Abbvie’s Viekira Pak: $6.5M a year in avoidable costs, and putting patients at greater risk

In January 2015 Advera Health released a Drug Safety Monitor analysis comparing the safety of then newly-approved Hepatitis C drugs Viekira Pak to Harvoni and Solvaldi (hereafter just Harvoni).

Our analysts concluded, "...both Harvoni and Sovaldi appear to be safer options compared to Viekira Pak, but only close post-marketing monitoring will determine the true safety profile of these medications."

We went on to write several blog posts asking questions about Express Scripts' and other payers' decisions to exclusively cover Viekira Pak. We also participated in panel discussions hosted by the American Journal of Managed Care (AJMC) and Bloomberg with other healthcare pundits to defend our position. And we received a lot of "fan mail" from Abbvie supporters.

Confident in our conclusion that Harvoni was the safer choice, we reiterated our core belief that only with close post-marketing monitoring will the true safety profile of the drugs be ultimately revealed. And close post-marketing monitoring we did. Since January 2015 the Advera Health team has submitted seven separate Freedom of Information Act (FOIA) requests for these three drugs to access virtual real-time data, and over 11,000 case reports in the past nine months, all of which were made available to our clients before FDA publicly released the data on its own.
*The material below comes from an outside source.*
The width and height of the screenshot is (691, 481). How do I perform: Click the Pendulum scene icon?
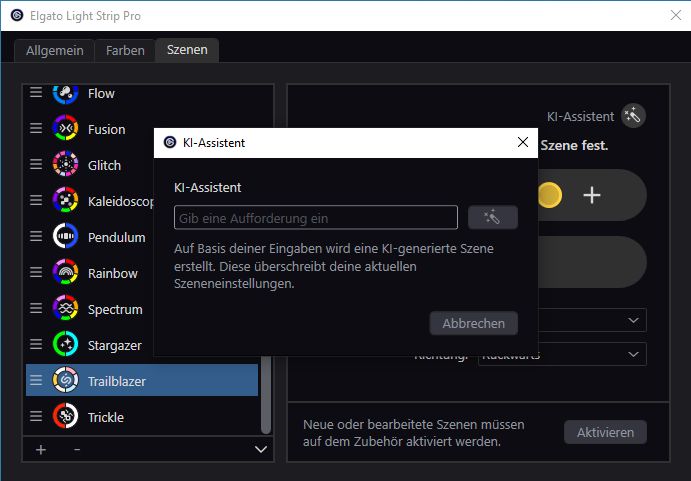pyautogui.click(x=65, y=237)
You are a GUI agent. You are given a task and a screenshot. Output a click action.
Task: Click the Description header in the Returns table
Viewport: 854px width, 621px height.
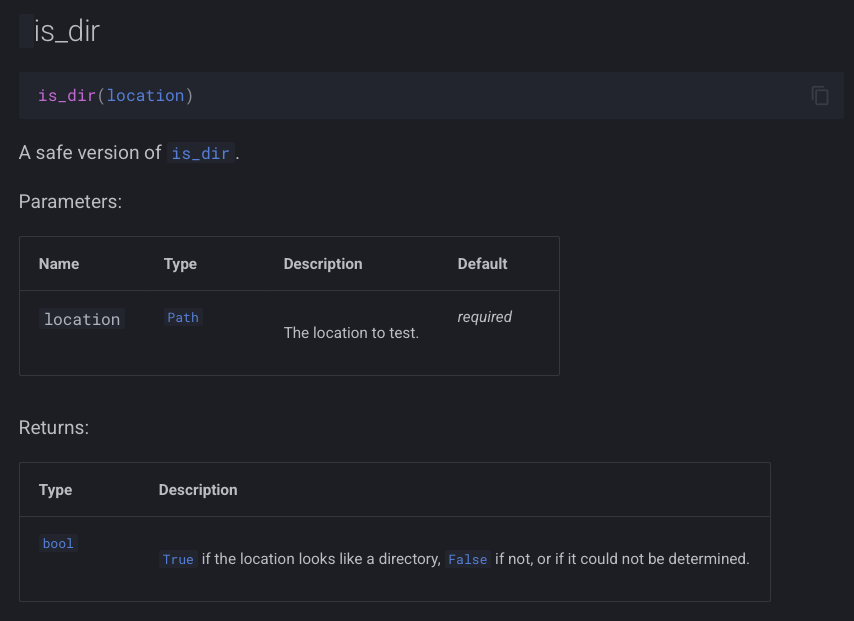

And what did these post marketing results reveal? Viekira Pak unequivocally is less safe than Harvoni. On October 12, 2015 our analyst team issued a Drug Safety Monitor (Advera Health's subscription drug safety newsfeed) titled "New FOIA Data Reveal Viekira Pak Riskier than Harvoni," with the following conclusion:

"...Viekira Pak's RxCost (a methodology to determine direct costs of adverse drug events) per prescription increased by 200% to $151.00, and its RxScore (a drug safety scoring system for post-approval drug safety) increased by eight points to 73.93, making it the riskiest option of the three drugs, according to our analysis. In contrast, our analysis points towards Harvoni as the safest option, with a 32% drop in RxCost per prescription ($60.24), and the lowest RxScore (68.98) of the three chronic hepatitis C treatments discussed here."


Using RxCost and prescription data obtained by our partner The Evaluate Group we can estimate that if all Viekira Pak patients were instead given Harvoni, the healthcare system would have saved $3.7 million in downstream medical costs that result from Viekira Pak adverse events (AEs). And this is a conservative estimate. According to further research it is estimated that about 1.77% of Harvoni and Viekira Pak serious AEs are unreported. Using this multiplier the savings would top $6.5 million. We expect this expense to continue to grow as time goes on, and as more patients are given Viekira Pak.

So were the payers who chose Viekira Pak wrong? These data suggest they were. Did they choose short term financial incentives over long term costs – and more important, patient safety? It seems to be so. Should patients, prescribers, insurers and government agencies care? Without a doubt. Can a positive impact be made both in terms of costs and outcomes be made by reacting to these data? Definitely.

It is a given that costs are out of control in healthcare, but what also should be a given is that data are data, and the data reveals the truth in numbers. These numbers say patients with Hepatitis C should be provided with Harvoni over Veikira Pak, if safety is at all a factor.
Payers are highly focused on immediate cost containment rather than the longer-view approach that emphasizes outcomes and lowering total costs. And without a doubt we have proven with these data that this approach is a costly mistake.